# [RECORDS FOR PROCESSING]
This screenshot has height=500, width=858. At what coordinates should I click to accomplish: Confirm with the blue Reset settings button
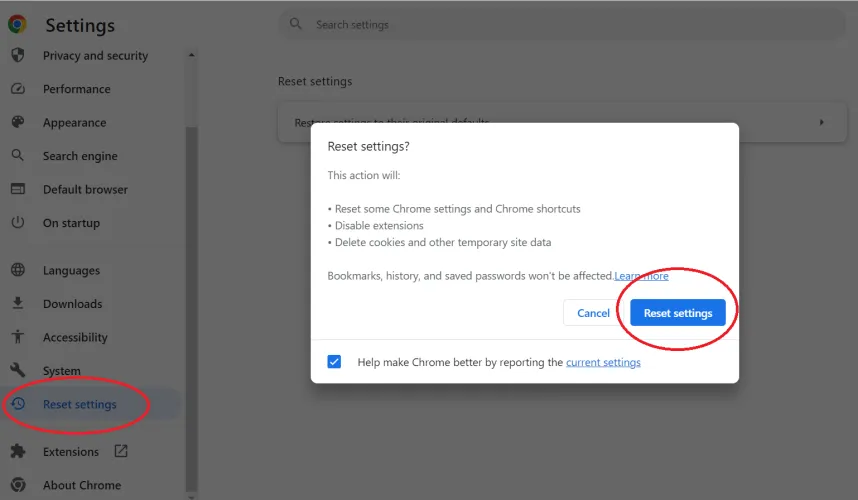pos(677,313)
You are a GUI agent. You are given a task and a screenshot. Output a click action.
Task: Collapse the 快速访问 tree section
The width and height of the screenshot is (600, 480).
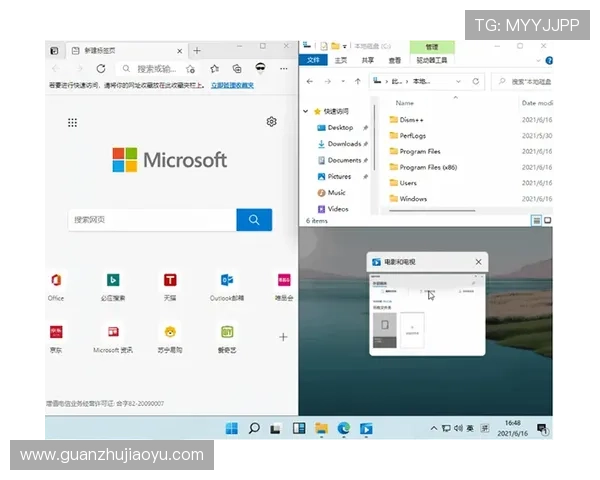coord(306,111)
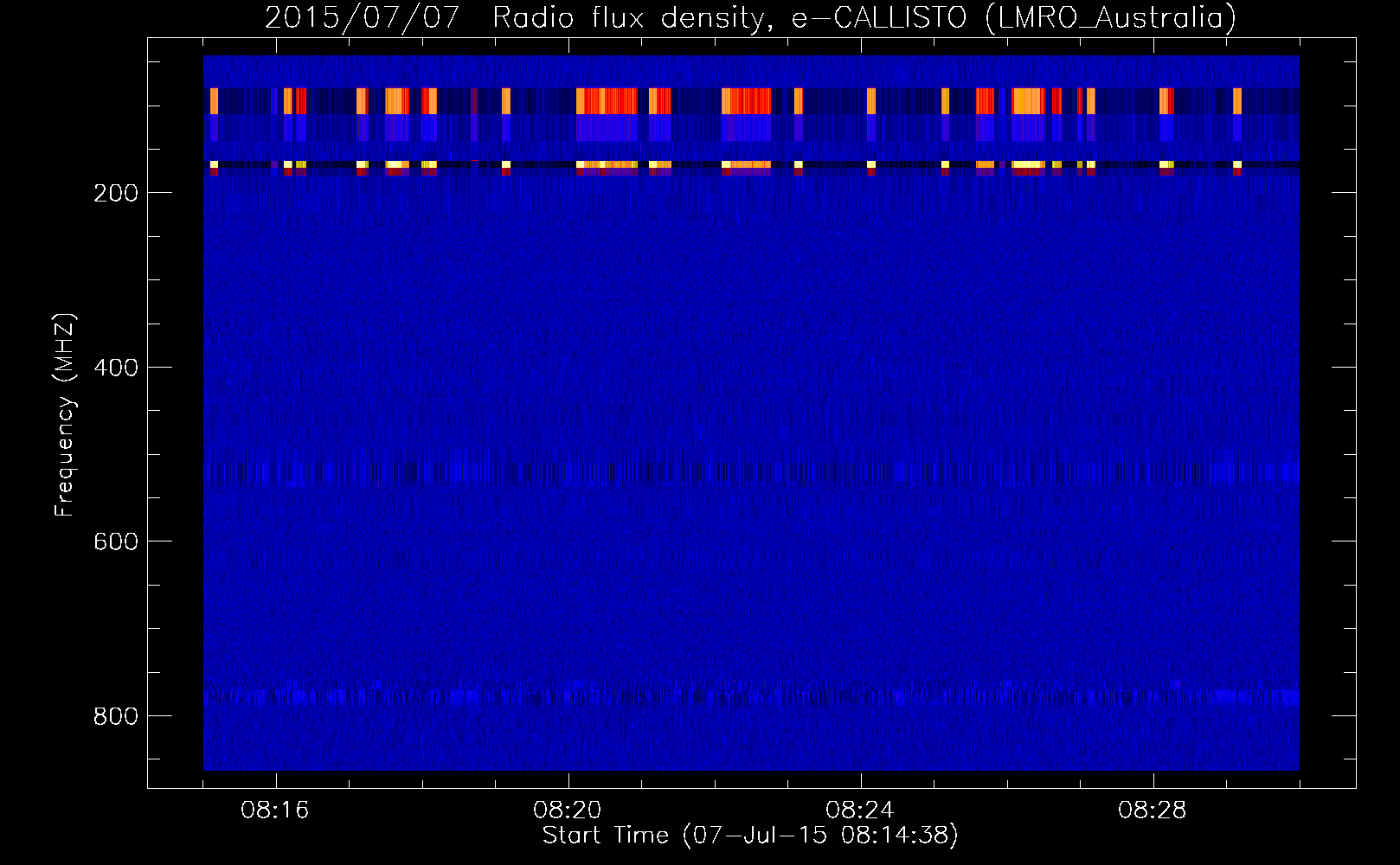Viewport: 1400px width, 865px height.
Task: Click the plot title text e-CALLISTO
Action: click(879, 17)

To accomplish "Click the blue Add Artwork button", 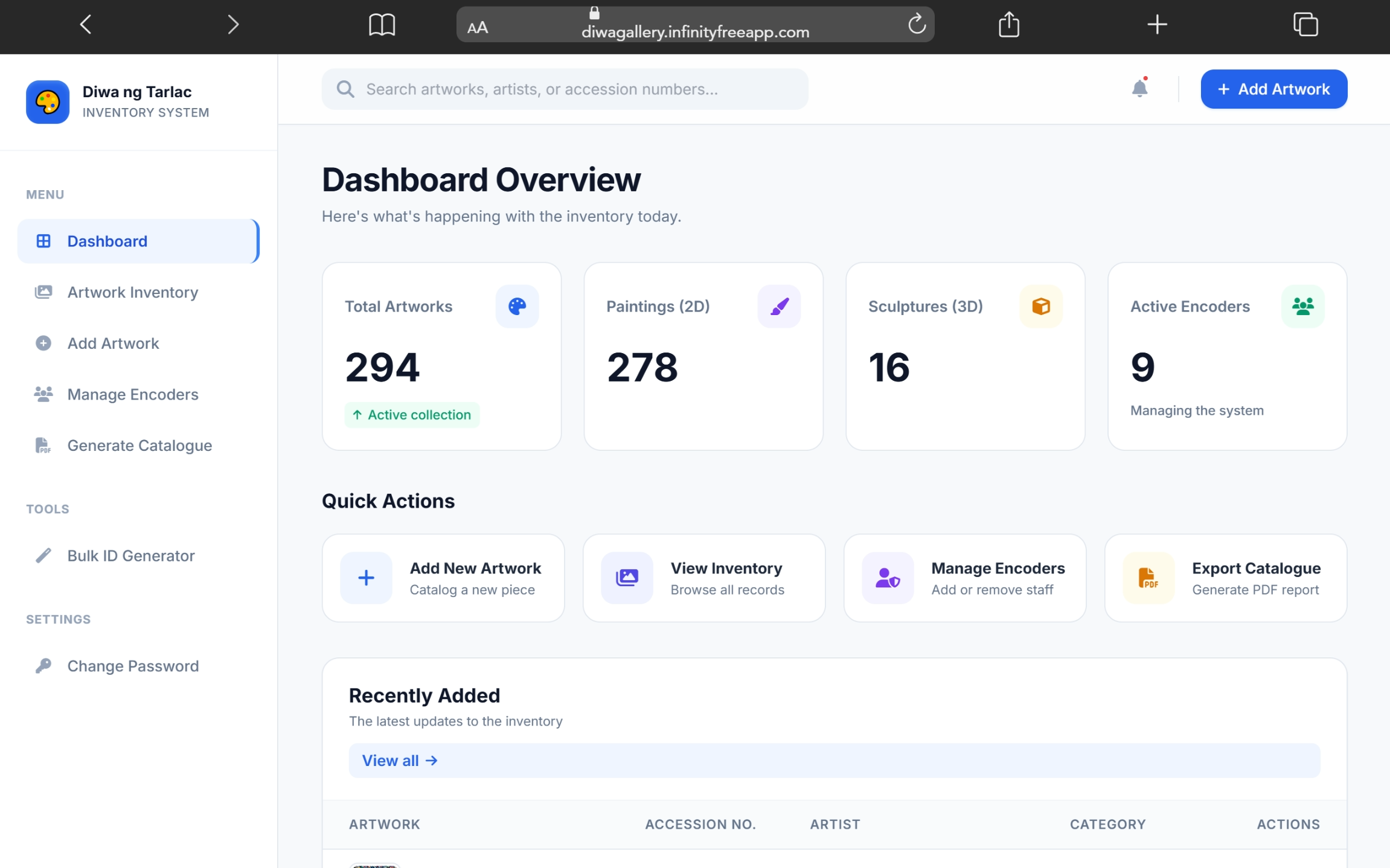I will (1274, 89).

# [EXERCISE DIRECTIONS]
In the listing above, find the line with "You are a GUI" and the line with "Task: Collapse the 快速访问 tree section", then print exactly those lines and every line between them.

# [RESPONSE AREA]
You are a GUI agent. You are given a task and a screenshot. Output a click action.
Task: Collapse the 快速访问 tree section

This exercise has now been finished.